Sedwill's exit speeds up Whitehall reform

PA Media Sir Mark Sedwill welcomes Boris Johnson to Downing Street after he became prime minister in July 2019PA Media

There have been no secrets about the government's ambition to shake up how it does business.

And there has never been any mystery about the desire of the prime minister's top adviser, Dominic Cummings to change Whitehall. What might perhaps have been rather abstract and hypothetical is becoming real.

Because it doesn't just matter who the politicians are that set the direction of the government. It's not just important who their unelected advisers are, who suggest, cajole and promote their ideas.

But the officials who are charged with carrying out their agendas are crucial, too.

While politicians and governments come and go, the civil service is a constant, impartial organisation that is there to make elected administrations' plans happen, but there to provide advice and stability, too.

The departure of Sir Mark Sedwill matters therefore - the cabinet secretary is the boss of thousands and thousands of civil service employees, and holds the ultimate responsibility for making the government machine work. And he is the third senior official to have called it quits on Boris Johnson's government.

Sir Philip Rutnam
Sir Philip Rutnam resigned as permanent secretary of the Home Office in February

The former permanent secretary of the Home Office Sir Philip Rutnam left in explosive fashion, giving us an unprecedented statement on a rainy Saturday morning in February.

The top official at the Foreign Office, Sir Simon McDonald, announced his exit at the request of the prime minister only a couple of weeks ago. And now, after some weeks of gossip and speculation, the top official in the civil service has joined the departing ranks.

That leaves only one senior official, the permanent secretary at the Treasury, Sir Tom Scholar, a stable presence out of the government's mandarins.

Reuters Sir Simon McDonaldReuters
Sir Simon McDonald held the role of permanent secretary at the Foreign and Commonwealth Office for five years

Sir Mark was trusted by Theresa May. Some Westminster observers were surprised initially therefore when he stayed on in his role when Boris Johnson took over.

There were some eyebrows raised too, when he kept his dual role as national security adviser and boss of the civil service.

Even in more straightforward times, let alone the agonies of the Brexit process and a change of prime minister, each of those jobs would have been more than enough for most mere mortals.

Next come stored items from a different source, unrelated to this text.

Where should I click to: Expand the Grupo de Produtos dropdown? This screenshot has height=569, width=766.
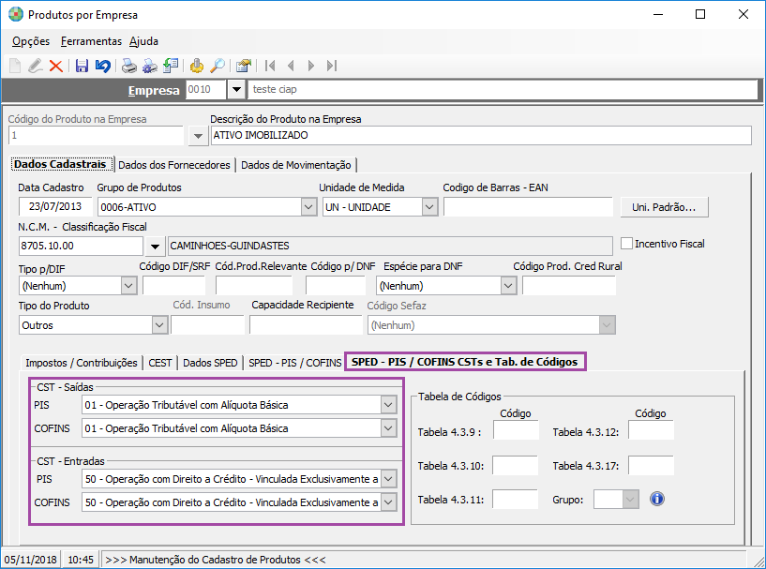308,206
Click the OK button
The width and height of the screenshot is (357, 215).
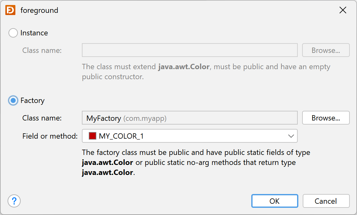tap(274, 201)
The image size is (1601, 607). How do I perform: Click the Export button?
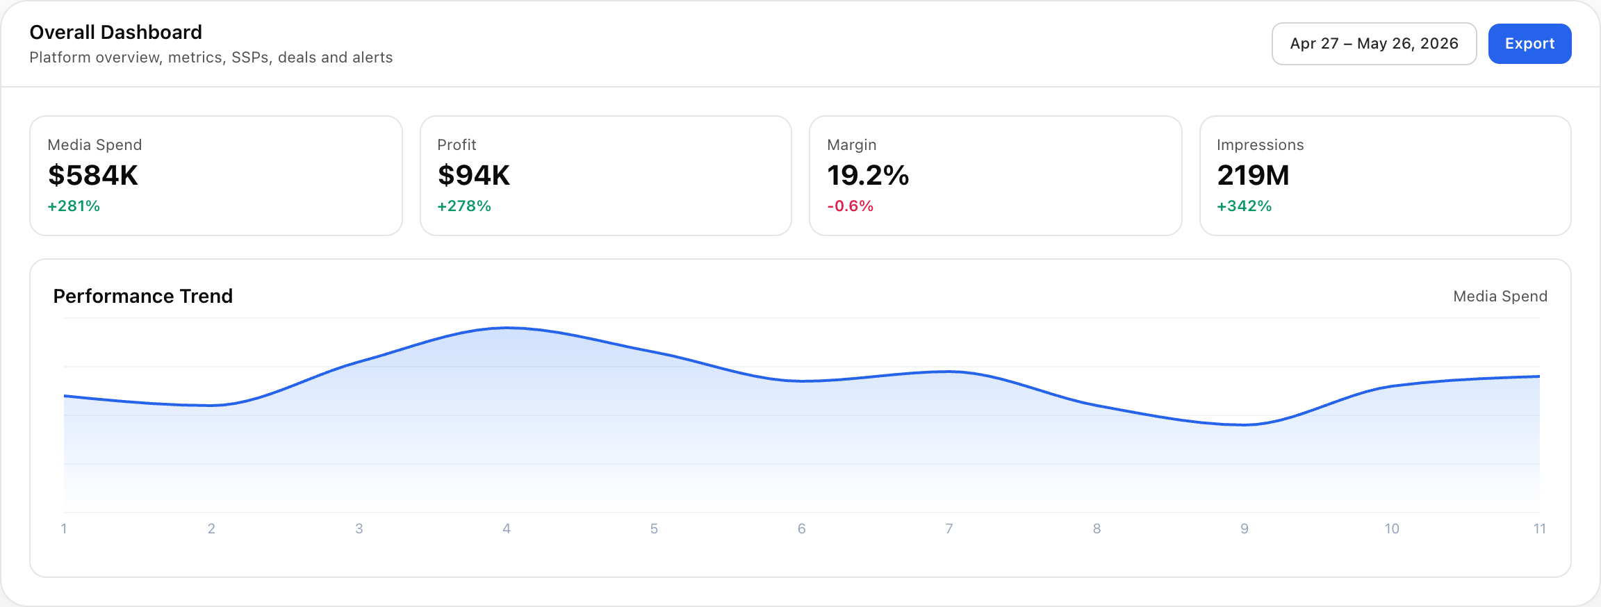click(x=1529, y=44)
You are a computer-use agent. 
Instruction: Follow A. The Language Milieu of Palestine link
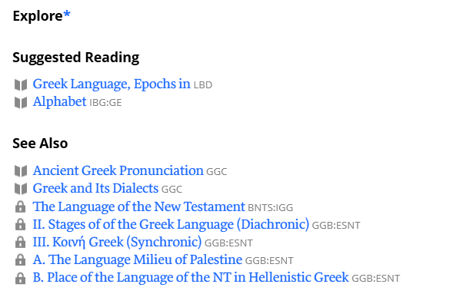point(137,259)
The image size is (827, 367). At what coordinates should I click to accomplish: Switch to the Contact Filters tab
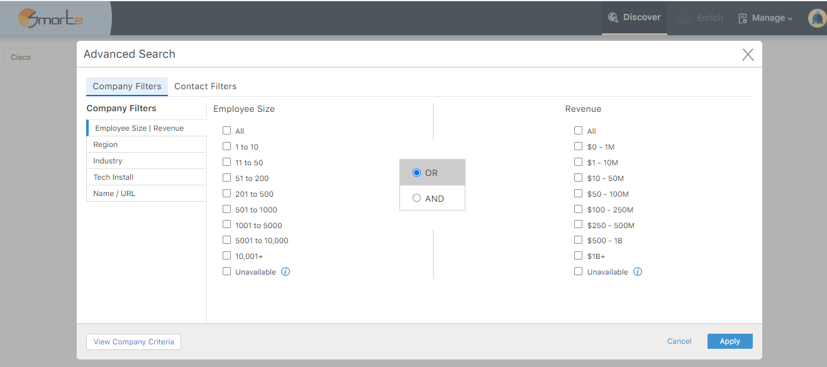coord(206,86)
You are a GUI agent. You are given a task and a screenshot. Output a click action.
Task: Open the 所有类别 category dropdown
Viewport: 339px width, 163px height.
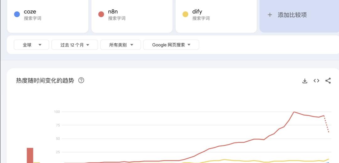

But Sir Mark had, initially, enjoyed good relations with the prime minister's team.

Coronavirus tensions

But the tensions of the coronavirus crisis and Boris Johnson's team's desire for reform have brought his time to an end. It is not yet clear whether he jumped because he was unwilling to pursue the changes the prime minister wishes to make, or whether Mr Johnson's team didn't believe he was up to making the change.

There has been frustration in No 10 at how the Cabinet Office, meant to be the government's power house, performed during the coronavirus crisis. On the other side, there is deep concern in Whitehall circles tonight about how the government perceives the impartial civil service.

But this is not about one person alone. While most people's attention was on the health emergency of the coronavirus crisis, and how the country might start to make its way out of it, the government's published road map included in black and white a very bold indicator of what might come.

MOD Sir Mark Sedwill at a meeting of the cabinet at ChequersMOD
Mark Sedwill was appointed by Theresa May in November 2018

You may have read the government document, which focused on how ministers planned to cope with the crisis, and then find a way out.

But I wonder how many really paid heed to this paragraph towards the end of the document?

It said, "As the government navigates towards recovery, it must ensure it learns the right lessons from this crisis and acts now to ensure that governmental structures are fit to cope with a future epidemic, including the prospect of an outbreak of a second epidemic - for example, a pandemic flu - while the government is still responding to Covid-19.

"This will require a rapid re-engineering of government's structures and institutions to deal with this historic emergency and also build new long-term foundations for the UK, and to help the rest of the world."

You can read more of that document for yourself here.

A "rapid re-engineering" of the state is quite the intention. It may send some of Boris Johnson's backers into raptures.

Slimming down

Most experienced civil servants acknowledge that there are things that the system can do better. The coronavirus crisis has forced government to act in ways unimaginable a few months ago.

And it was President Obama's former Chief of Staff, Rahm Emmanuel who expressed the opportunity of seizing a political moment like this when he said, "You never want a serious crisis to go to waste. And what I mean by that is an opportunity to do things that you think you could not do before."

No 10 hopes that slimming down and then super-charging the Cabinet Office will make for a more responsive and more efficient way of doing business. But Whitehall reform can consume the attention and effort of the very people who are charged with making policy happen.

Remodelling the engine does not necessarily change the direction of any government. Politicians are still the ones that hold the wheel. After today's Whitehall drama, the government will hope this week to focus on plans for what happens on the ground, not in SW1.